Pertunjukan konser Gigih makin terasa syahdu saat Ananda Badudu dan Monita Tahalea dipanggil untuk naik ke atas panggung. Di sana mereka berdua berduet menyanyikan lagu ‘Dan Hujan’ dari album Nyala dan salah satu lagu spesial Banda Neira yang belum pernah sama sekali dipanggungkan, ‘Sampai Jadi Debu’.

“Kesan saya di konser Nyala Gardika Gigih, memang bener kata dia sih ya, penuh dengan kecanggungan. Tapi canggungnya bukan dalam artian buru ya, dalam arti canggung itu karena semua orang begitu ingin mencapai sesuatu yang baik bersama-sama. Jadi pengen rasanya sampai, pesannya sampai, pengen mainnya juga bener, pengen mainnya enak, pengen semua yang denger meras nyaman, bisa pulang dan bawa lagunya sesuai dengan imajinasinya masing-masing. Jadi canggungnya canggung yang baik. Saya hari ini senang banget bisa ikut merasakan kecanggungan tersebut,” kata Monita Tahela setelah konser selesai.
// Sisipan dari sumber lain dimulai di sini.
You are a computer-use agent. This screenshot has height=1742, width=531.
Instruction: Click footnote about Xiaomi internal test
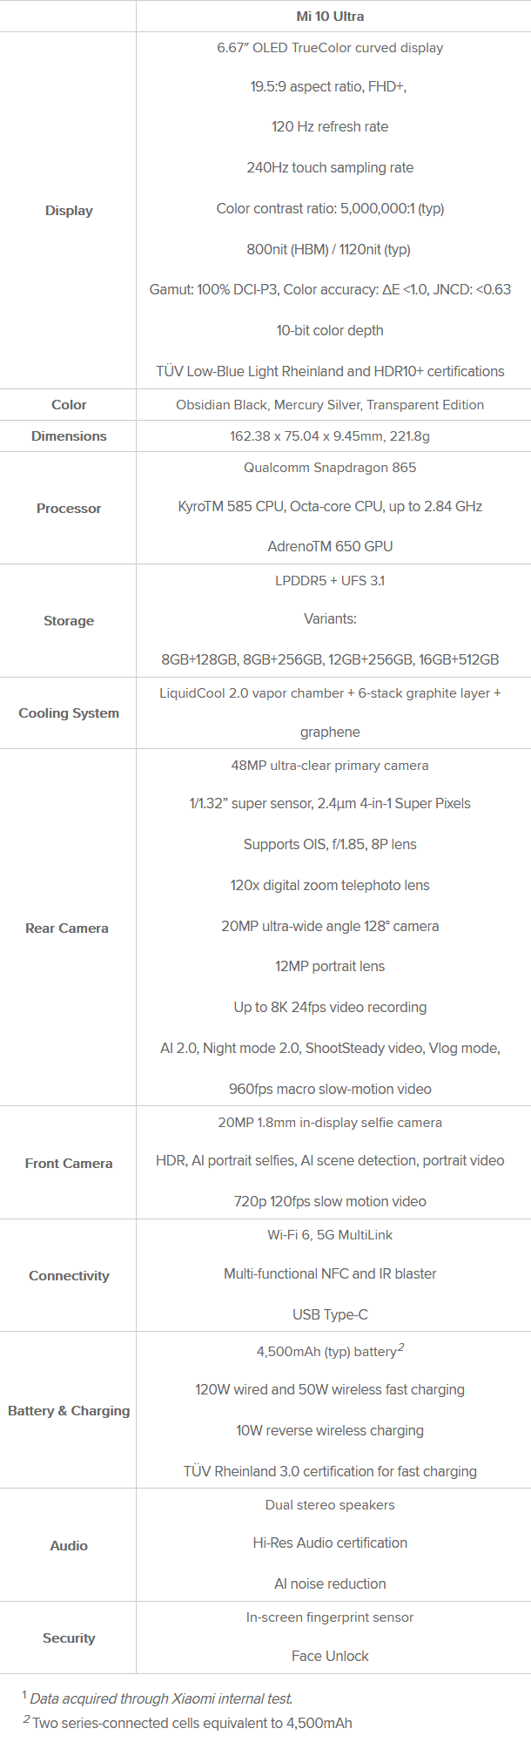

Menurut Ananda Badudu, konser Gigih sangat berkesan bagi dirinya. Alasannya karena menurut dia jarang sekali ketika konser yang 50% instrumental ini diminati banyak orang. Dengan adanya konser ini membuat mantan personel Banda Neira itu menjadi lebih terinspirasi dan percaya diri dalam bermusik.

“Konser instrumental seperti ini kan jarang yah. Jadi ini kaya berkesan banget bagi saya. Kaya 50% instrumental tapi pemintanya tinggi. Orang-orang juga terlihat senang. Makin pede gitu jadinya untuk bermusik ke depannya,” kata Ananda Badudu.

Selain dua musisi di atas, Gigih mengajak juga sahabatnya yang lain yang dinamai 'Peristiwa Indonesia Ambiens 2017', ia berkolaborasi dengan Remedy Waloni (The Trees and The Wild), Luthfi Kurniadi (Elemental Gaze), Febrian Mohammad (Layur), Suta Suma, dan Jeremia Kimosabe sebelum akhirnya konser ditutup dengan tepuk tangan yang meriah dari penonton.

Kemeriahan konser Gigih bukan hanya dimeriahi oleh para musisi yang menyanyikan beberapa lantunan nada dan lagus aja, dalam SUPERSONIK #22: Gardika Gigih Live in Concert keamrin penonton atau pengunjung juga bisa melihat karya-karya milik Gata Mahardika, seniman di balik artwork-artwork album Nyala Gardika Gigih yang dipamerkan di luar auditorium.